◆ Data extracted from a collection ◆
——————————

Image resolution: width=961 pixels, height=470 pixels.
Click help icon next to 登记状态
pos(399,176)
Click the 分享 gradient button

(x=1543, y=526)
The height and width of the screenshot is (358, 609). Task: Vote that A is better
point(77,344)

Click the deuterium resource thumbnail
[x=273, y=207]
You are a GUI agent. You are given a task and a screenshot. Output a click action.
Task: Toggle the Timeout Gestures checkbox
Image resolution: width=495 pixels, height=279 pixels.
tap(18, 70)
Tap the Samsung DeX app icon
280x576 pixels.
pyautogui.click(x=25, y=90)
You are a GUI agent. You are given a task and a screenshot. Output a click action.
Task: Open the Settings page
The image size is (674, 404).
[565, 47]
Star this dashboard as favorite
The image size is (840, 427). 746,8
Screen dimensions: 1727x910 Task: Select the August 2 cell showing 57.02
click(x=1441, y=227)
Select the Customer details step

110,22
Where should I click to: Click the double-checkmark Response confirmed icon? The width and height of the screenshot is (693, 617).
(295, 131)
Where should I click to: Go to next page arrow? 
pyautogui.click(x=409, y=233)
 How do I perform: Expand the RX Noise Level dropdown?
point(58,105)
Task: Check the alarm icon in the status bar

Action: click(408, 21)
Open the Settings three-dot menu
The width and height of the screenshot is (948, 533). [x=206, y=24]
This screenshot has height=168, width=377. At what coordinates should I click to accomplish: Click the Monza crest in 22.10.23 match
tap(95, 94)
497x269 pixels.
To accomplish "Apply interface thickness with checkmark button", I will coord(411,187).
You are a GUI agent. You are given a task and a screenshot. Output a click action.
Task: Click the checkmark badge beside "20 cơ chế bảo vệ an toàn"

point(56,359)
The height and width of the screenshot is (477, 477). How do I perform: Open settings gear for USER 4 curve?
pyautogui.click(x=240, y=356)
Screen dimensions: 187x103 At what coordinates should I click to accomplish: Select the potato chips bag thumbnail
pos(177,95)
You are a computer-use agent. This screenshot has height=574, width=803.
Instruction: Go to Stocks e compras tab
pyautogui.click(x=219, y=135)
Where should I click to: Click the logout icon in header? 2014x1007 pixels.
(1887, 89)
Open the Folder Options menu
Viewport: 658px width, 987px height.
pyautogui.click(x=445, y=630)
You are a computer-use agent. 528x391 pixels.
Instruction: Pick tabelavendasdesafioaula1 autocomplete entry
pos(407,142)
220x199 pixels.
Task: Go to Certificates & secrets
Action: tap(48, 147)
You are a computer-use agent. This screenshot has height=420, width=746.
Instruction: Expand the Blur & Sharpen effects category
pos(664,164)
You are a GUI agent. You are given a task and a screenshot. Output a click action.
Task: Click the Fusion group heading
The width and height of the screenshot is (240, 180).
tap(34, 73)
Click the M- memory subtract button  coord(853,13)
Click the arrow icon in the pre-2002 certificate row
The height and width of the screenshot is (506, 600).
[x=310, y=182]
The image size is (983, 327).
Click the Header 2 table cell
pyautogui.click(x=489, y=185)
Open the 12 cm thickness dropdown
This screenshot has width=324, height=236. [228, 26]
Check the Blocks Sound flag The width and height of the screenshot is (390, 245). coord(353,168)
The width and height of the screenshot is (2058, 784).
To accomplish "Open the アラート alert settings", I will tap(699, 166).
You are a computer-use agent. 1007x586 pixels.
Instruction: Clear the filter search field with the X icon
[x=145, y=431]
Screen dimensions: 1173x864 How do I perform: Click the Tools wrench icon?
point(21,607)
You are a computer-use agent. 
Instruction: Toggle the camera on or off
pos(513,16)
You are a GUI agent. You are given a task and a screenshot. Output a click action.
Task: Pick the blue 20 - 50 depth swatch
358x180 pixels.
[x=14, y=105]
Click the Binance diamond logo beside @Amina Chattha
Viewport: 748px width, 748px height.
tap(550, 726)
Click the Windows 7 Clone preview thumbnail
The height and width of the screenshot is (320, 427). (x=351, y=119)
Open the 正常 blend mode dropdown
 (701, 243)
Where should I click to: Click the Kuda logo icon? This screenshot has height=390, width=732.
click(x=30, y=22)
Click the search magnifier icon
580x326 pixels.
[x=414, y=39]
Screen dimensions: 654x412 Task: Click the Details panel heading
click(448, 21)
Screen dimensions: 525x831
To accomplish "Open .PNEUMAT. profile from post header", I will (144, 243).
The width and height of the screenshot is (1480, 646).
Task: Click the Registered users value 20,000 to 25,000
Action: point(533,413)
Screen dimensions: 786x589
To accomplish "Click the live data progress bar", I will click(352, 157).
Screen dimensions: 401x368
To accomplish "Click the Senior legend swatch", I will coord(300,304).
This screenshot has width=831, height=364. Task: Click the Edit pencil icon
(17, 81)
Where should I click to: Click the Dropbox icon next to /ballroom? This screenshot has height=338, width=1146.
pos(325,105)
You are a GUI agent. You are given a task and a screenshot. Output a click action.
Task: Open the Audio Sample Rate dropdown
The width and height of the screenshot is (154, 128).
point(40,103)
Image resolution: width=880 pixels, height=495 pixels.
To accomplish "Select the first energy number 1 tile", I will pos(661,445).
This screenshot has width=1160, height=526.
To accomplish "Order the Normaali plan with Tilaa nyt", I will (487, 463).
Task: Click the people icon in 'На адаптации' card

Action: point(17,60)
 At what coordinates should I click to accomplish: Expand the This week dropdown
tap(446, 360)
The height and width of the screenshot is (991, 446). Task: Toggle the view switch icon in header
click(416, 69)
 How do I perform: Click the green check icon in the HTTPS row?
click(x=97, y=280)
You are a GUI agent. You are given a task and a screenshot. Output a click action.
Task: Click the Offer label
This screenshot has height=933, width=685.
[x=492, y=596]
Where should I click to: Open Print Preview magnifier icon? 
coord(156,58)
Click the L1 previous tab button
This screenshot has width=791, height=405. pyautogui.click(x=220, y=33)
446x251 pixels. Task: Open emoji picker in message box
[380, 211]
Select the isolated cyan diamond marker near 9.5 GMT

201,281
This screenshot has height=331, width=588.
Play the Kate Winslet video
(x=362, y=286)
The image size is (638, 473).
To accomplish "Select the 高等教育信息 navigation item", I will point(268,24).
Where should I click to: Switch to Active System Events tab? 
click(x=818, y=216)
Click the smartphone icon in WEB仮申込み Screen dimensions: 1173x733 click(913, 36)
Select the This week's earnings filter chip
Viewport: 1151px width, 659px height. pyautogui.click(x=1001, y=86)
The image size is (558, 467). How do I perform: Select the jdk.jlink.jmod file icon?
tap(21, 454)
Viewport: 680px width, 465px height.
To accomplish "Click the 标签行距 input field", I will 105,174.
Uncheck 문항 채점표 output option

——————————

◆ To do ◆
Copy the data lines verbatim, beginning with the line containing "Screen dimensions: 525x831" and continuing through the line containing "I will coord(300,304).".

◆ Exercise result ◆
Screen dimensions: 525x831
To accomplish "Open .PNEUMAT. profile from post header", I will (144, 243).
The width and height of the screenshot is (1480, 646).
Task: Click the Registered users value 20,000 to 25,000
Action: point(533,413)
Screen dimensions: 786x589
To accomplish "Click the live data progress bar", I will click(352, 157).
Screen dimensions: 401x368
To accomplish "Click the Senior legend swatch", I will coord(300,304).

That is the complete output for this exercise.